◆ WHAT YOU WILL DO:
[A] Answer these questions from the report on U.N. weapons inspectors in Iraq:
(i) How many members made up the inspection team?
(ii) To how many sites have U.N. inspectors been denied access since Tuesday?
(iii) About how many missing people must Iraq account for?
[B] From the report on U.N. weapons inspectors in Iraq, set down word for word the stretch from "U.N. weapons inspectors" through "chemical weapons programs.".

◆ GIVEN TEXT:
★ ★ ★ ★ ★
U.N. weapons inspectors ended their five-day vigil outside an Iraqi military base and U.N. sources said the team will leave the country today.

The 53-member team, working in shifts, had been guarding around-the-clock a site suspected of containing illegal weapons material, trying to prevent Iraq from removing documents or other evidence of its weapons program.

It is one of five sites U.N. inspectors have been denied access to since Tuesday. They are trying to determine whether Iraq has complied with U.N. orders to destroy all its long-range missiles and halt its nuclear, biological and chemical weapons programs.

Iraq must comply with these demands, pay war reparations and account for some 609 missing people before crippling economic sanctions imposed for its 1990 invasion of Kuwait can be lifted. The invasion led to the 1991 Persian Gulf War.

The inspectors and their vehicles - which they’d been using to barricade entrances - were no longer outside the military complex in suburban Baghdad when reporters visited Saturday.
★ ★ ★ ★ ★
Stored dataset items
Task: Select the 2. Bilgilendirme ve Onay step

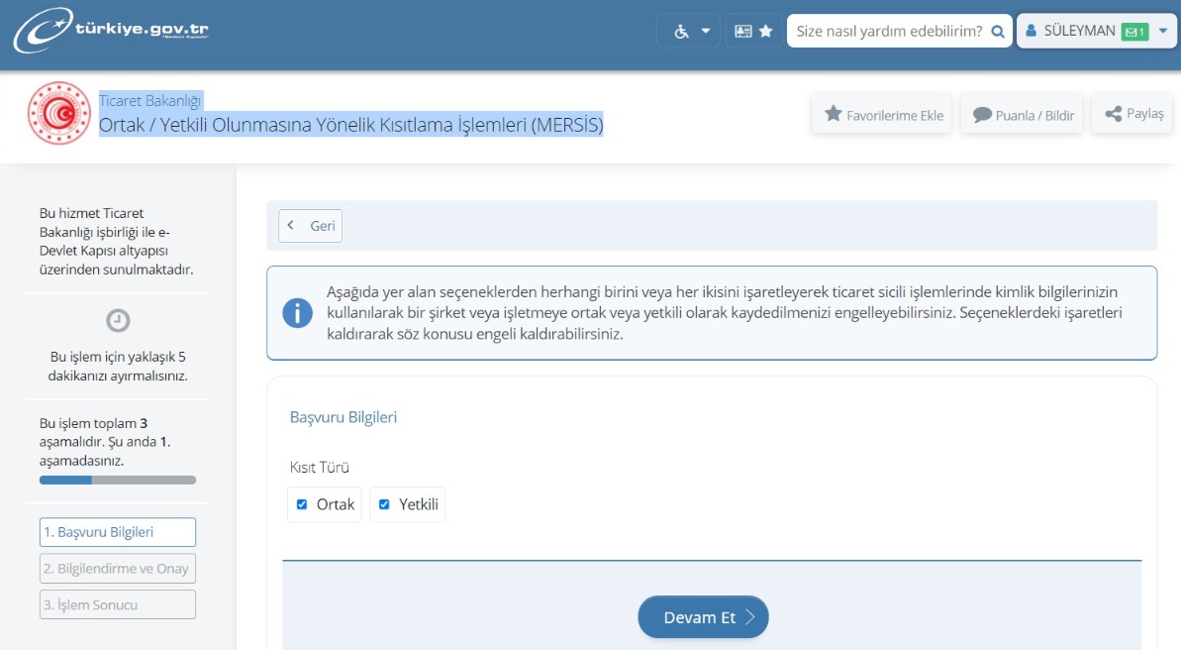Action: click(118, 569)
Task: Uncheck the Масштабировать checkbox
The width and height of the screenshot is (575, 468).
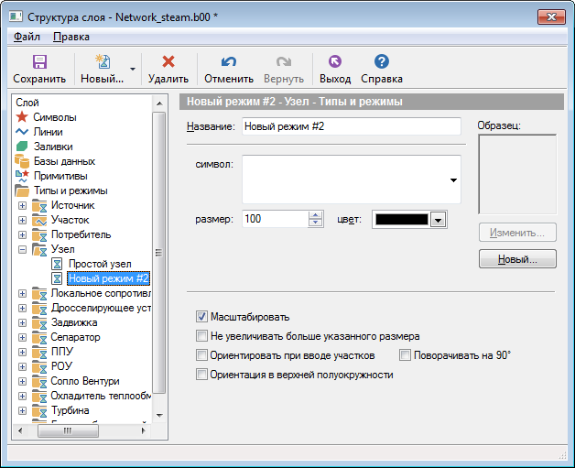Action: coord(202,316)
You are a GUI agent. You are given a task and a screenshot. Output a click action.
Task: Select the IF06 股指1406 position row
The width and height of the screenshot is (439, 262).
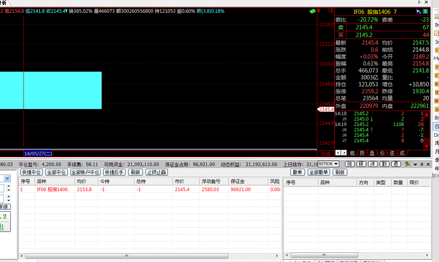coord(52,189)
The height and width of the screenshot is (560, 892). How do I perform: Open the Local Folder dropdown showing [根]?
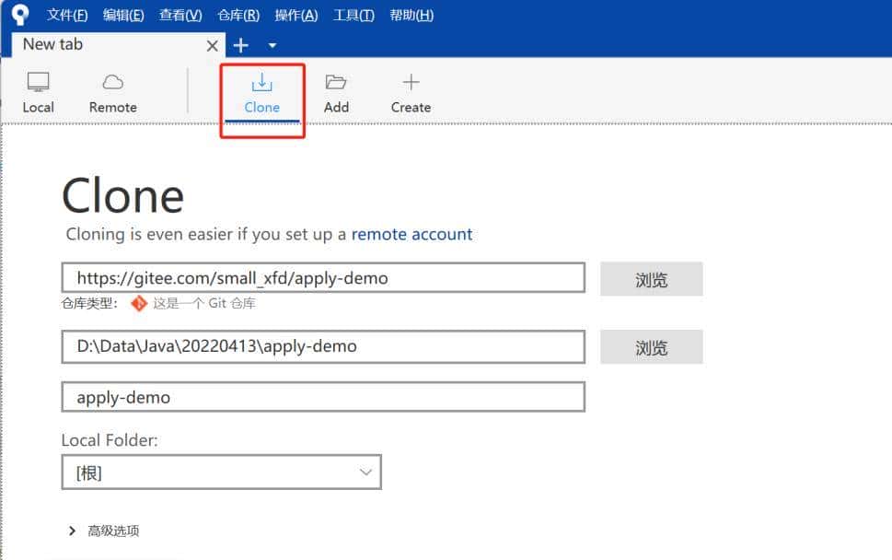[x=221, y=471]
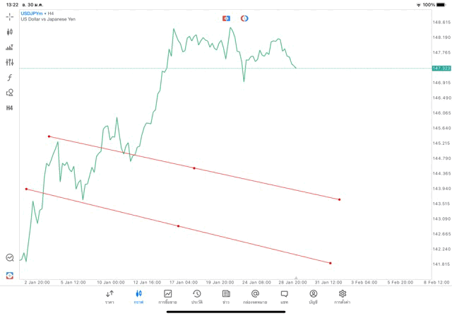
Task: Open the การตั้งค่า settings tab
Action: (x=343, y=296)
★ ★ ★ ★ ★
◆ TASK-BY-TASK ANSWERS:
[A]
(i) 53
(ii) Five
(iii) Some 609

[B]
U.N. weapons inspectors ended their five-day vigil outside an Iraqi military base and U.N. sources said the team will leave the country today.

The 53-member team, working in shifts, had been guarding around-the-clock a site suspected of containing illegal weapons material, trying to prevent Iraq from removing documents or other evidence of its weapons program.

It is one of five sites U.N. inspectors have been denied access to since Tuesday. They are trying to determine whether Iraq has complied with U.N. orders to destroy all its long-range missiles and halt its nuclear, biological and chemical weapons programs.